Go through the entries below and count the lines where "Enable" occurs. Give nothing but that number.

□ □ □

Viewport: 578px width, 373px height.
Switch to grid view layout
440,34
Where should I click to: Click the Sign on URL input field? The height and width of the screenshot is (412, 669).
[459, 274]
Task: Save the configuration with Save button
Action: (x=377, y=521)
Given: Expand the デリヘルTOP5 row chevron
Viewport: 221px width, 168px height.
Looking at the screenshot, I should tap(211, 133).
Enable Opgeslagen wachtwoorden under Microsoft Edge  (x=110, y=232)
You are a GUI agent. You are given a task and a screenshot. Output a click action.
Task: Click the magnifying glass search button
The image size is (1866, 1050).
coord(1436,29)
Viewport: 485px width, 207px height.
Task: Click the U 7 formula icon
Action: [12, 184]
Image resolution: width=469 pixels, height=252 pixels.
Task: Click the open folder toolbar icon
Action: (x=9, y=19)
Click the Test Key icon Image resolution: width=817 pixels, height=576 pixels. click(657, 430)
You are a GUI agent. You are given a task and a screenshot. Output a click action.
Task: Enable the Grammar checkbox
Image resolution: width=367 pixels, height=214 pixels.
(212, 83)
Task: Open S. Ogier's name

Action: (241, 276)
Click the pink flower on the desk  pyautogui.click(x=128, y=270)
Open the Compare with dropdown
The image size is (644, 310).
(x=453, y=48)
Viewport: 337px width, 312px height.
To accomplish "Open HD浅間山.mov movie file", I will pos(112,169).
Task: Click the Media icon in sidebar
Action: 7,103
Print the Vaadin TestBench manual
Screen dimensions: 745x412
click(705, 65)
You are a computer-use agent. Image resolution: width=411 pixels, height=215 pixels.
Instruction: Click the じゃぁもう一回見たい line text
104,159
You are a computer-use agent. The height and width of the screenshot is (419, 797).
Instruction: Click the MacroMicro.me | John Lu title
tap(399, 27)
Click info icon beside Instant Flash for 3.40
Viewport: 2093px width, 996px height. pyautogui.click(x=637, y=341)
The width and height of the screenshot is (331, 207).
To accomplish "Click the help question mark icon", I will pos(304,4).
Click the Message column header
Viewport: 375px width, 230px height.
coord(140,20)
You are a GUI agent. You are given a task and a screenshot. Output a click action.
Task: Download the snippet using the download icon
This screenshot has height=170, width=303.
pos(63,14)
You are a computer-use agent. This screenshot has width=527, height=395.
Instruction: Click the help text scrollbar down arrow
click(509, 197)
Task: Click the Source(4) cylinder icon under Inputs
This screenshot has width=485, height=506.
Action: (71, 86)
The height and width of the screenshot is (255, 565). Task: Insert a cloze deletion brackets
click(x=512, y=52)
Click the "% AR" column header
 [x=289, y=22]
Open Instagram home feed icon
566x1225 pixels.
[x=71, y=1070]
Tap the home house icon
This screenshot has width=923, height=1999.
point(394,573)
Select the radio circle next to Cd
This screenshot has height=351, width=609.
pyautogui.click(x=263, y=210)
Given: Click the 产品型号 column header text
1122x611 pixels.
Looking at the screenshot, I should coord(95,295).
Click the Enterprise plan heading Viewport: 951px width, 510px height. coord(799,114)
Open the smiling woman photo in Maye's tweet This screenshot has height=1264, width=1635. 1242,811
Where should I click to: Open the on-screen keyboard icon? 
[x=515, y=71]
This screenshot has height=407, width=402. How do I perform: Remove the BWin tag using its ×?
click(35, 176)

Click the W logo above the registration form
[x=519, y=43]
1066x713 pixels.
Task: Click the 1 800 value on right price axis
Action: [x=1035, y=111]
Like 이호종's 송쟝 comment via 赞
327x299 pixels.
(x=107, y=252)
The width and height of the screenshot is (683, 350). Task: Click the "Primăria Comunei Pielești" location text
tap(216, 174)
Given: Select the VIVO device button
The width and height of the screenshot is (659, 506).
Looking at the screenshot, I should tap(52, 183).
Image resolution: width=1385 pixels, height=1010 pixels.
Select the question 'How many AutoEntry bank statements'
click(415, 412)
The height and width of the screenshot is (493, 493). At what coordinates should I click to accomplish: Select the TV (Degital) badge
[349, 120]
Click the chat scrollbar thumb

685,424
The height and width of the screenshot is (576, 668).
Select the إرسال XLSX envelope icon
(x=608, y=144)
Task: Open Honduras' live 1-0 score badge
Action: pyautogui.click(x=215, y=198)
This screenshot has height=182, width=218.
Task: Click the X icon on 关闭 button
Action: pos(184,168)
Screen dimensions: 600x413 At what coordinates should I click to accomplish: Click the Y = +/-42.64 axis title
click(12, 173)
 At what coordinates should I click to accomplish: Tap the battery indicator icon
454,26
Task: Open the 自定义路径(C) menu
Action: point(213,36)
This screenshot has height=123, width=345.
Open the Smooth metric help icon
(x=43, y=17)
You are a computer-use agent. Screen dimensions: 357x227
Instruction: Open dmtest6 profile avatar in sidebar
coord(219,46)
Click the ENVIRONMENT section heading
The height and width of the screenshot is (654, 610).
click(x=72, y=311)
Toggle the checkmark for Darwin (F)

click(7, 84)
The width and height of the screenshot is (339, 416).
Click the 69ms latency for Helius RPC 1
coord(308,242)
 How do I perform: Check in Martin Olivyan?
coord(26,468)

□ □ □

### RESULT FOR THIS TASK
2